El conjunto millonario, bajo el mando técnico de Eduardo Coudet, inició un período de trabajo intensivo en el complejo de Cardales que se extenderá hasta el próximo viernes. La decisión responde a la necesidad de realizar una suerte de pretemporada express, enfocada en mejorar aspectos futbolísticos que el cuerpo técnico considera deficitarios. Si bien el equipo ha logrado tres victorias al hilo, la sensación interna es que falta consolidar una identidad de juego clara y un mejor funcionamiento colectivo.
Los objetivos del trabajo en Cardales
Durante estos días de encierro, con dobles y hasta triples turnos de entrenamiento, el foco estará puesto en aspectos técnico-tácticos específicos. La planificación busca inculcar un mayor control del balón con intención ofensiva, mejorar la intensidad en la presión alta tras la pérdida y afinar los pases hacia el área rival. Además, se trabajará en generar más desequilibrio individual y en movimientos mecanizados de los atacantes, pilares del ideario de Coudet.
Una ventana de oportunidad crítica
El director técnico es consciente de que esta es una oportunidad única en el primer semestre. Tras la fecha FIFA, el calendario se volverá agobiante: River deberá afrontar siete compromisos en apenas veinte días, combinando la Liga Profesional y la Copa Sudamericana.
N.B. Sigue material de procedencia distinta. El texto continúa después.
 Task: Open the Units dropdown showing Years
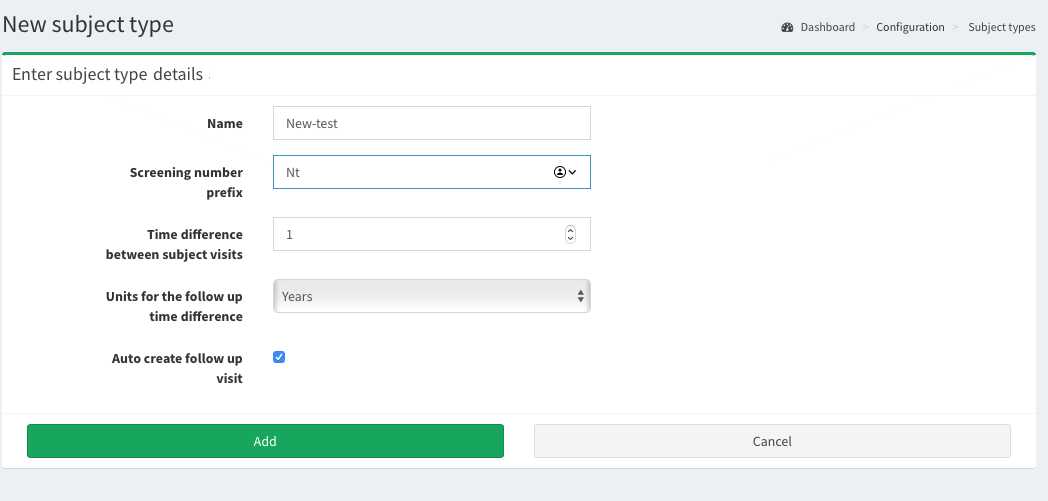point(431,296)
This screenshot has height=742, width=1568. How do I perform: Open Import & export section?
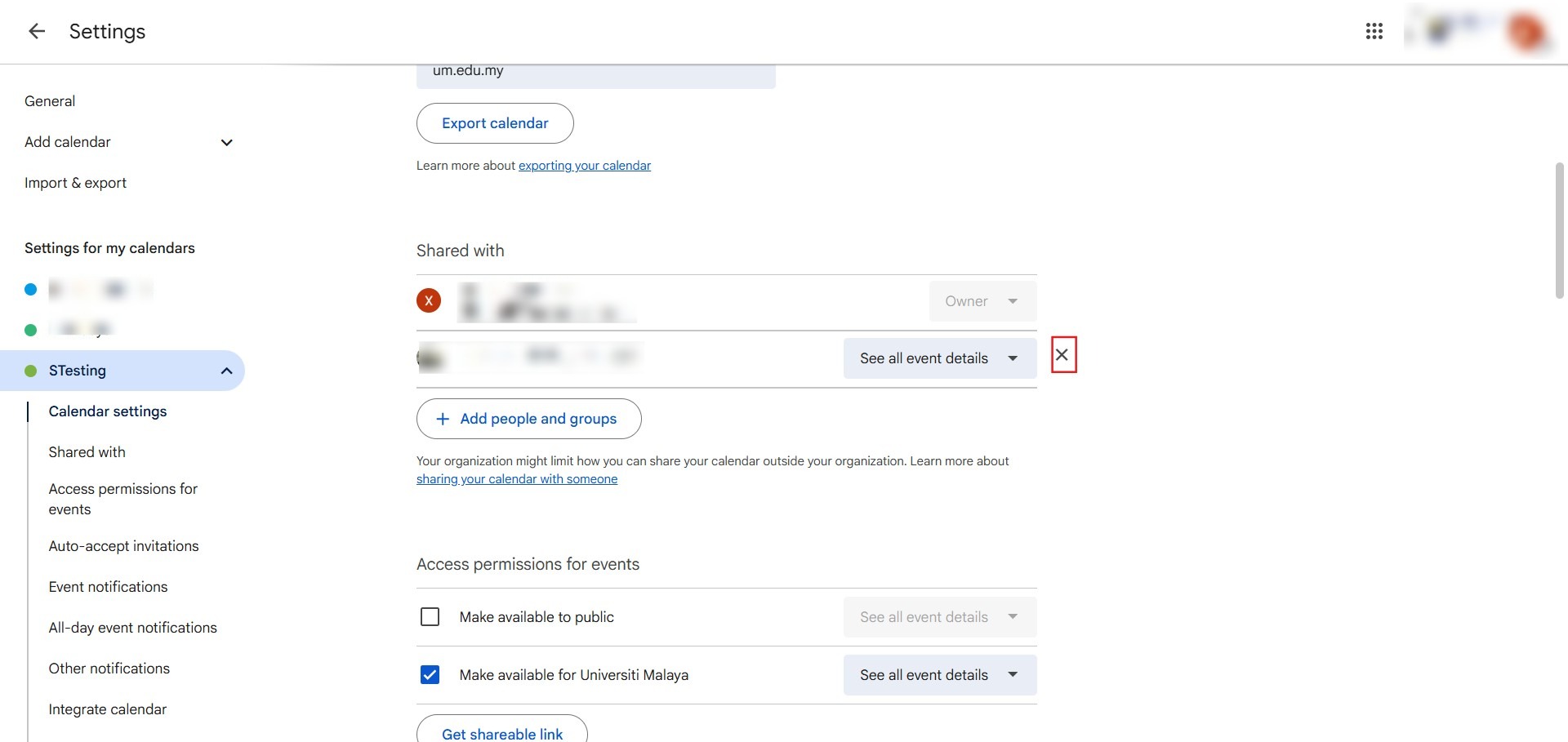point(75,183)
Esta seguidilla incluye, además, un clásico ante Boca Juniors en el estadio Monumental. Por ello, los próximos diez días son vistos como determinantes para sentar las bases de lo que viene.
Las bajas que complican la planificación
El proyecto de Coudet deberá avanzar con un plantel mermado. La convocatoria de varias figuras a sus selecciones nacionales y una lesión importante dejan al equipo sin piezas claves. Ian Subiabre, Lucas Martínez Quarta, Kevin Castaño, Juanfer Quintero, Kendry Páez y Matías Viña están con sus países. A ellos se suma la baja por suspensión de Agustín Palavecino y la lesión muscular de Gonzalo Montiel, quien solo realiza trabajos teóricos. Esta situación deja a River especialmente comprometido en las bandas, al perder a sus dos laterales titulares para el regreso al torneo local.
El debut en la Copa Sudamericana, reprogramado para el 8 de abril ante Blooming de Bolivia, se presenta como el primer examen de este trabajo de concentración. Allí se podrán evaluar los primeros indicios de si el equipo ha logrado internalizar los conceptos que «El Chacho» busca imprimirle a su River Plate.